## Task instructions
From the entries that follow, extract each line holding the string "Given".
++++ Material provided
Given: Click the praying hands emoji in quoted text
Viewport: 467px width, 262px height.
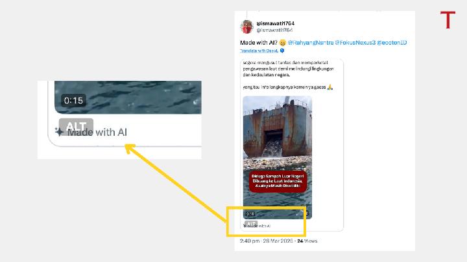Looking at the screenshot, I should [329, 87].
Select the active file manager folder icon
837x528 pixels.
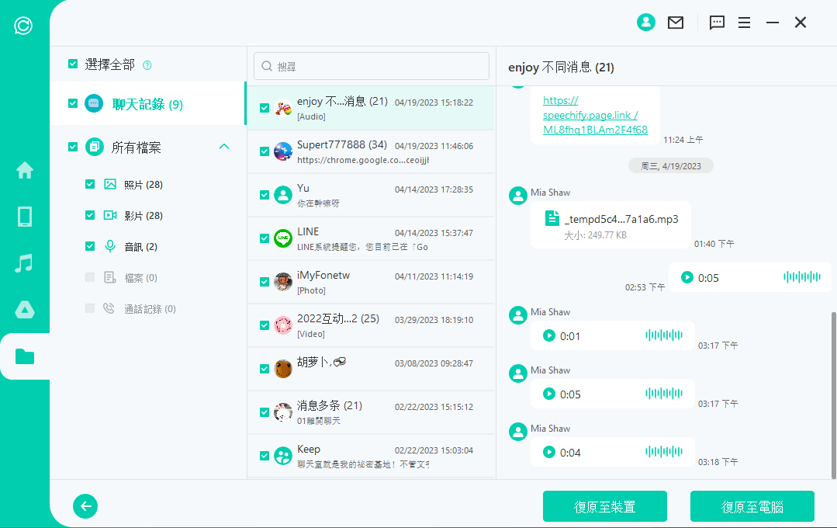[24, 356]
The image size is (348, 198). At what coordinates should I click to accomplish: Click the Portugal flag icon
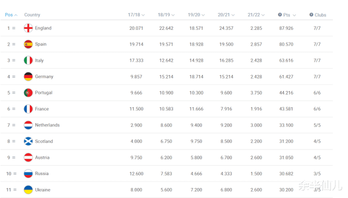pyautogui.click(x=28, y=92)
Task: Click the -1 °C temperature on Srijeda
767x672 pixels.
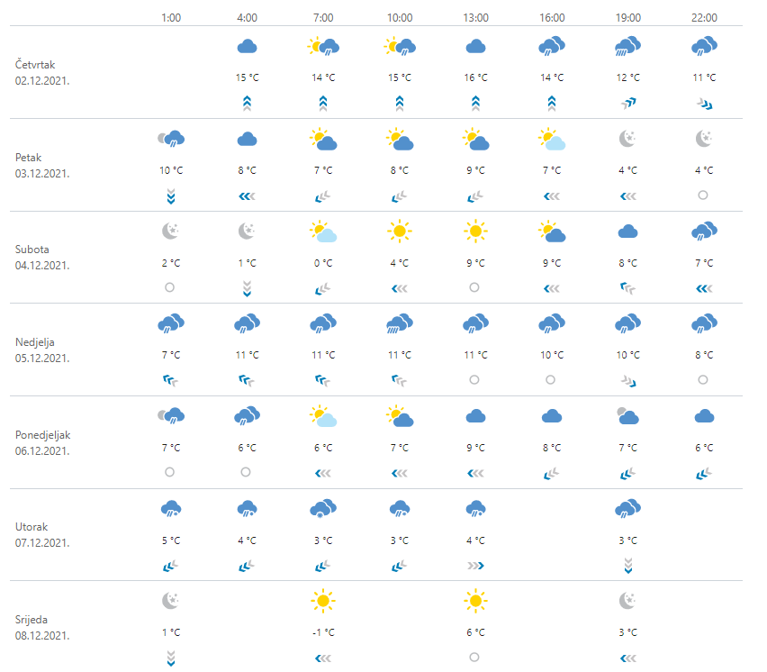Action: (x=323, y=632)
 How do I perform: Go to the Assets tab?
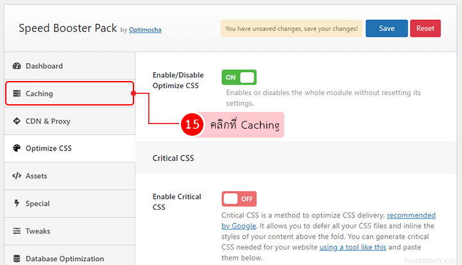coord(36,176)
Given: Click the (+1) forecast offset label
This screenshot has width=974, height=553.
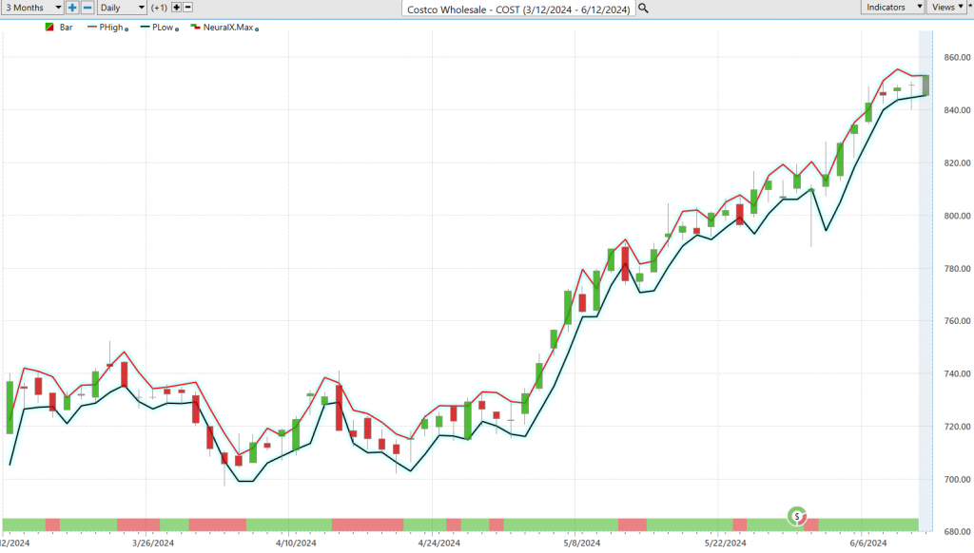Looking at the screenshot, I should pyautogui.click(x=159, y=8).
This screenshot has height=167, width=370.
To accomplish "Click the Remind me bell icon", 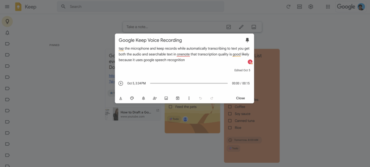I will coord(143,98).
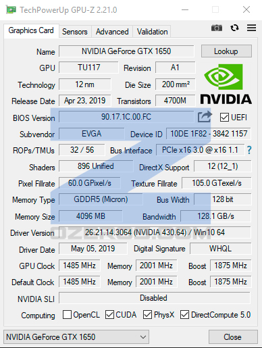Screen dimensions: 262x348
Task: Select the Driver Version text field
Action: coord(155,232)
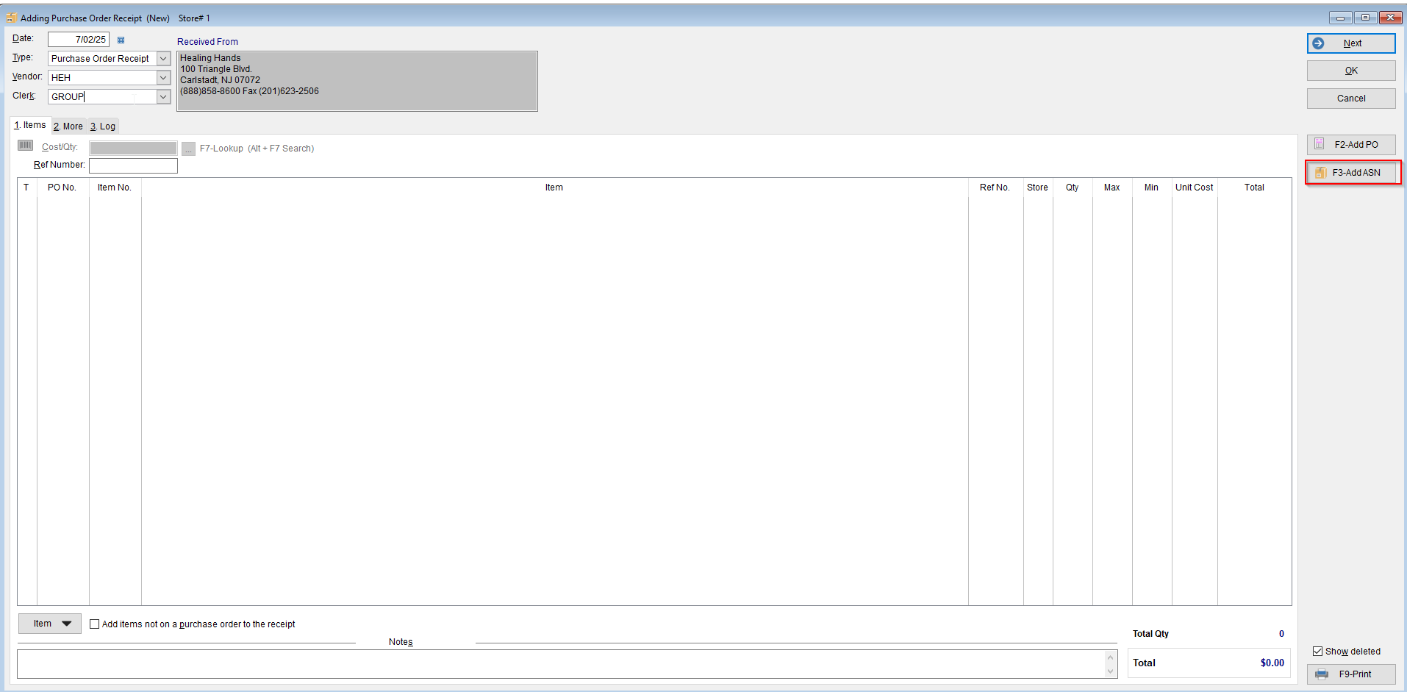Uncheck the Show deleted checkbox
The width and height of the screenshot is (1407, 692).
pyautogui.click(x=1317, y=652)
++++++++
++++ Material provided
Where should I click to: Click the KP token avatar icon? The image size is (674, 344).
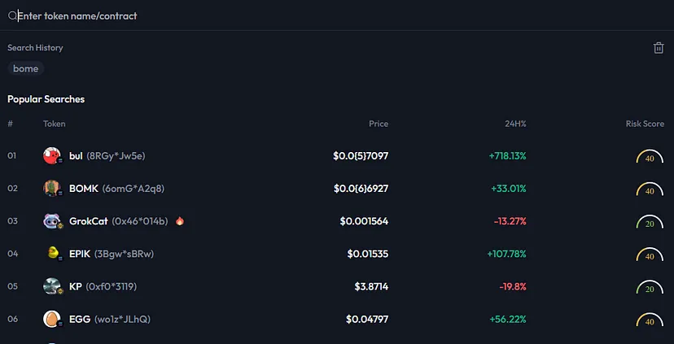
++++++++
## Reply to the task
Given: Click the praying hands emoji in quoted text
Given: Click the (+1) forecast offset label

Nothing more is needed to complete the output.